As the market moves upscale and low-priced cars have died off, the Mirage sits in a very small niche. At $13,898, it’s the second-cheapest car in Canada. The Chevrolet Spark is a few grand cheaper at $10,398, but it doesn’t come with air-con as standard equipment. To get that, you have to step up to the LS CVT trim with a CVT gearbox for $14,698, at which point a Mirage ES CVT is only $360 more and adds an extra seat, significantly more cargo space and a better warranty.
To further tip the scales in the Mirage’s favour, Mitsubishi’s financing and leasing programs on the Mirage are consistently better than those offered by Chevrolet on the Spark to the point where the Mirage offers cheaper payments. The next-closest vehicles price-wise are the Nissan Versa and the Kia Rio 5-Door, both of which offer a larger size, more features and greater refinement but are a few grand more expensive than the Mirage. A few grand is a lot of money at this end of the market.

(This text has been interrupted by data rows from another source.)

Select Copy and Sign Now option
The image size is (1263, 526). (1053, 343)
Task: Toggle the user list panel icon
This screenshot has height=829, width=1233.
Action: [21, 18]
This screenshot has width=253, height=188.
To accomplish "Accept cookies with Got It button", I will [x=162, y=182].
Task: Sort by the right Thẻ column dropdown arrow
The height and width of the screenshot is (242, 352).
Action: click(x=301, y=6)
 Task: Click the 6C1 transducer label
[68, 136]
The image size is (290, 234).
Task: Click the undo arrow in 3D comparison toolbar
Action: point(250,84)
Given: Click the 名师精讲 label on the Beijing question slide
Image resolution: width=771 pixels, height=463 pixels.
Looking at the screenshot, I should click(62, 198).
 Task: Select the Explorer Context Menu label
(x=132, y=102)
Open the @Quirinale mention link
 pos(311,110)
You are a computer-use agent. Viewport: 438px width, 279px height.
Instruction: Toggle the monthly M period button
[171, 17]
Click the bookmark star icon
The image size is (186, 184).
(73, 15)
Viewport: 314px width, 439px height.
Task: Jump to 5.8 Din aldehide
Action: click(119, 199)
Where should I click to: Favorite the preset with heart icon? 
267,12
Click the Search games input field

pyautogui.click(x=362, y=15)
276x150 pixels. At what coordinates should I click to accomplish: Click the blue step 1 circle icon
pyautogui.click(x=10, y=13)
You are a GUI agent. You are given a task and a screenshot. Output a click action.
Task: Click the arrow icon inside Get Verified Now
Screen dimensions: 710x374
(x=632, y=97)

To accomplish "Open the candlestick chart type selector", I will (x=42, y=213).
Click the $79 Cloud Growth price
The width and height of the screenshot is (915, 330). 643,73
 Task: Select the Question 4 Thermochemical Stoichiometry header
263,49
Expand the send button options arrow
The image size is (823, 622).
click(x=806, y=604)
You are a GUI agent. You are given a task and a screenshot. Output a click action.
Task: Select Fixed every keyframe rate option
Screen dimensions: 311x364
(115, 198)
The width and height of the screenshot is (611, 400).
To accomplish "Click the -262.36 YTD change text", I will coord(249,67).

The 2021 Mitsubishi Mirage serves as an antithesis to the modern template of bigger, faster, cushier, more expensive. Yes, it’s slow. Yes, it looks a bit homely. Yes, it’s built inexpensively. That’s the point. It’s built for driving, parking, laughing, crying, breeding, feeding, shopping, loving, learning, breathing, dreaming, exploring, moving, resting, jamming, partying, mourning and everything that life brings. Isn’t that really what we need cars for?